((

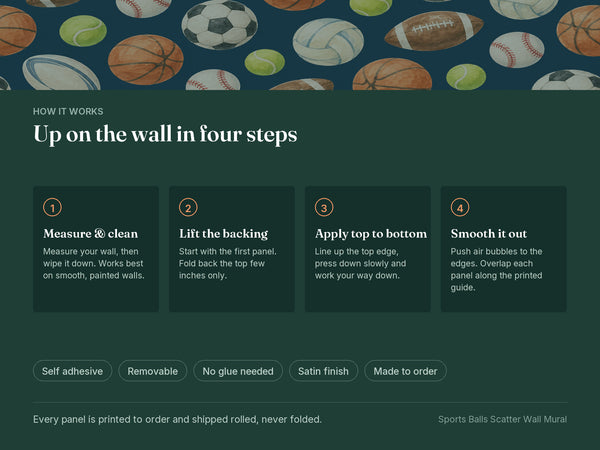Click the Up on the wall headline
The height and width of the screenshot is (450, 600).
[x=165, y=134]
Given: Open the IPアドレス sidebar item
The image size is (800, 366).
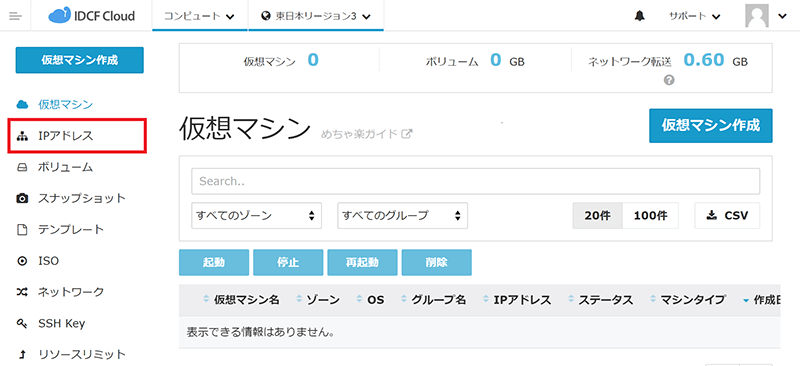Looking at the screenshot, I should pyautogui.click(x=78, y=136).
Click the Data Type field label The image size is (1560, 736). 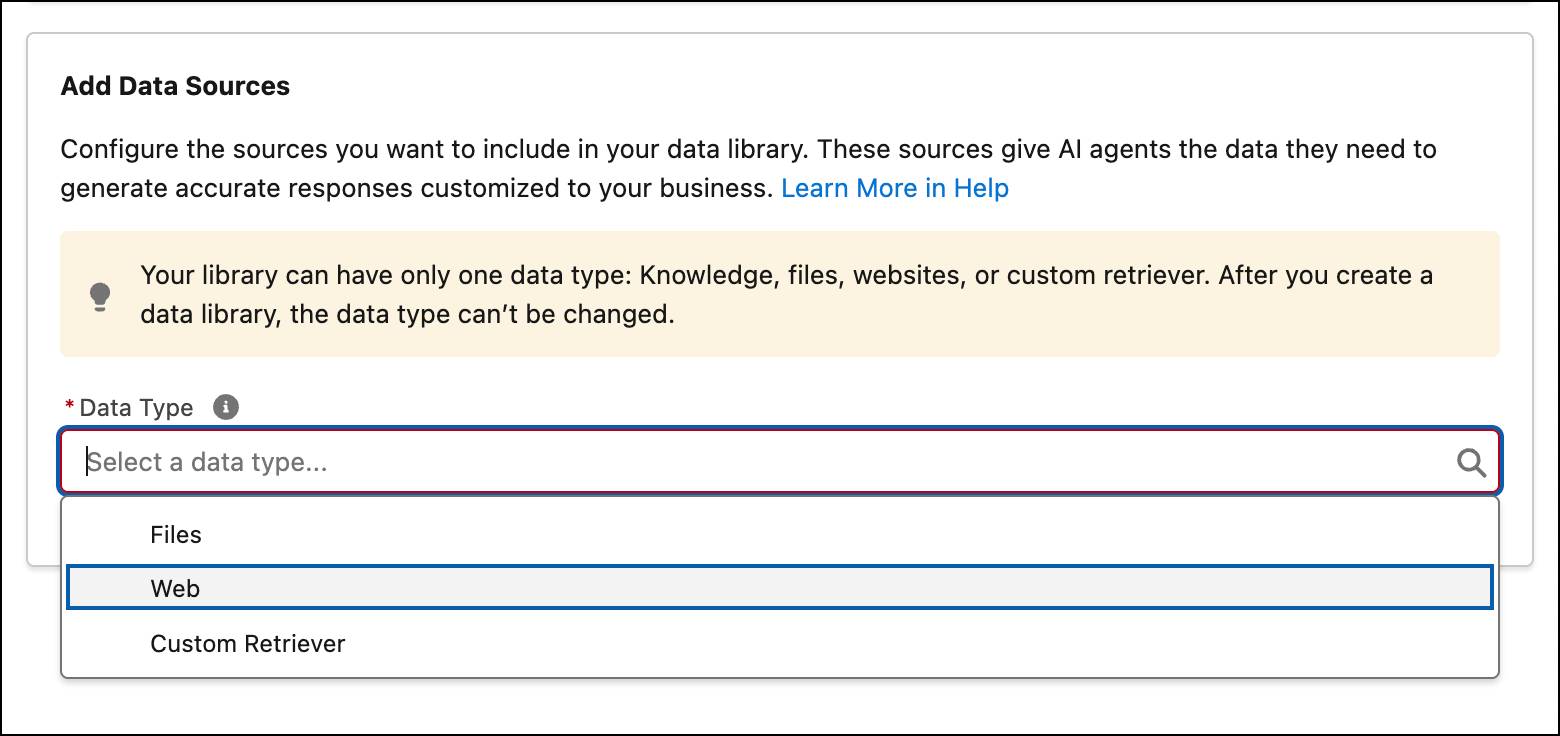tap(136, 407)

))
((

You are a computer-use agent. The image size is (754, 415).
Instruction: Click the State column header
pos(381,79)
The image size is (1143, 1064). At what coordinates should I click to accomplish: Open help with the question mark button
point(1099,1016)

))
((

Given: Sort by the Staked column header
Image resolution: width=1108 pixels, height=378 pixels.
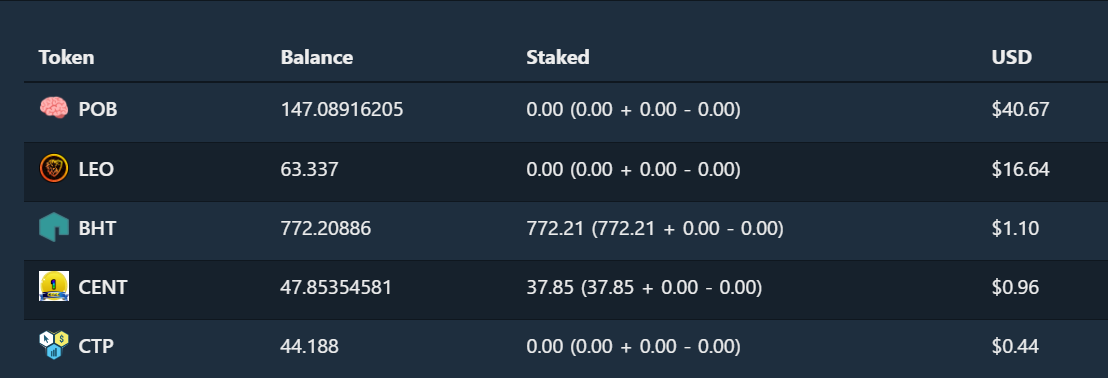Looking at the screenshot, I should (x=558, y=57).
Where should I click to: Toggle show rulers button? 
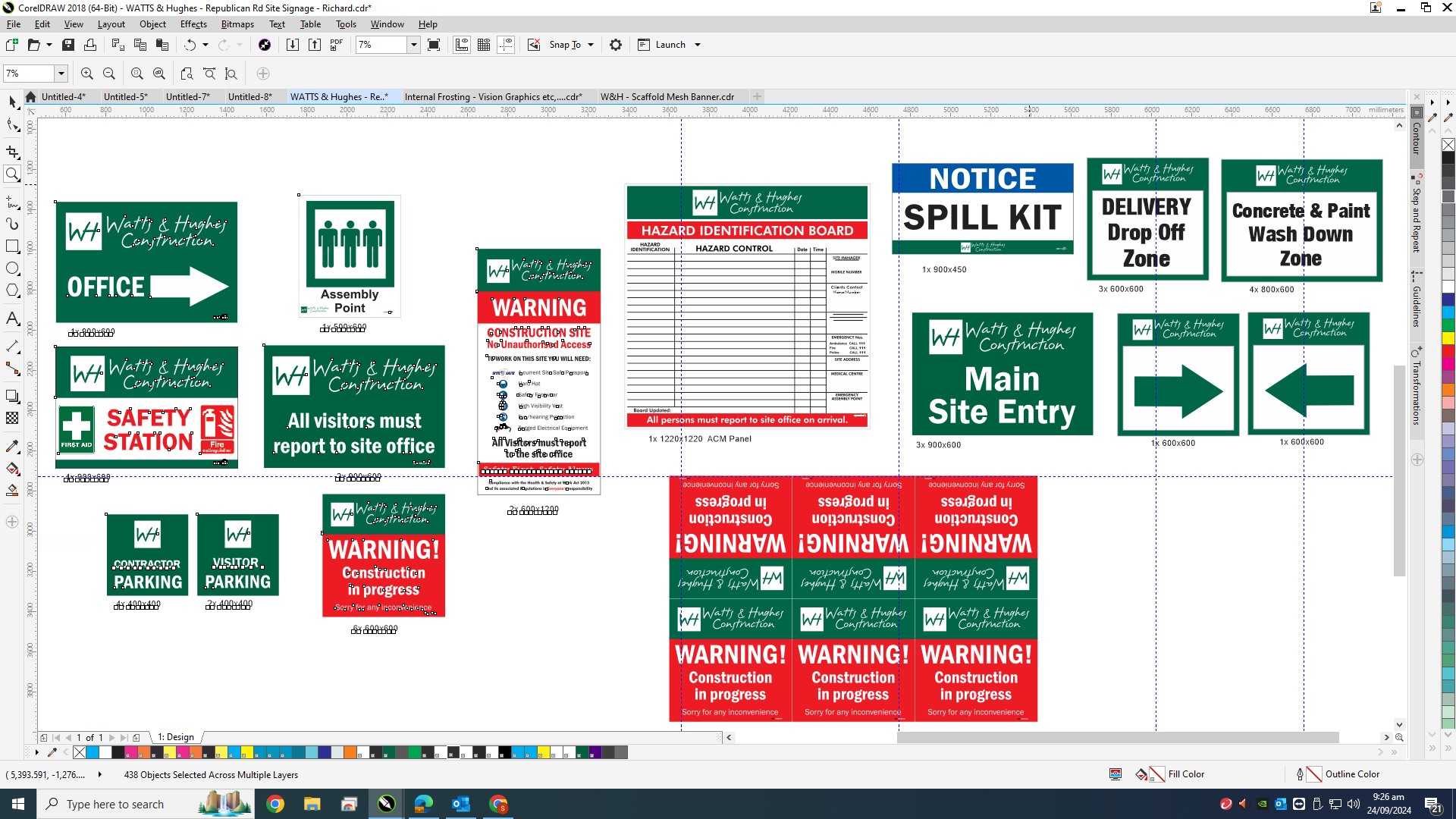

))

> [BRIEF]:
Answer with the count alone: how many lines in the data above have "Given" in them?

> [YOUR RESPONSE]:
2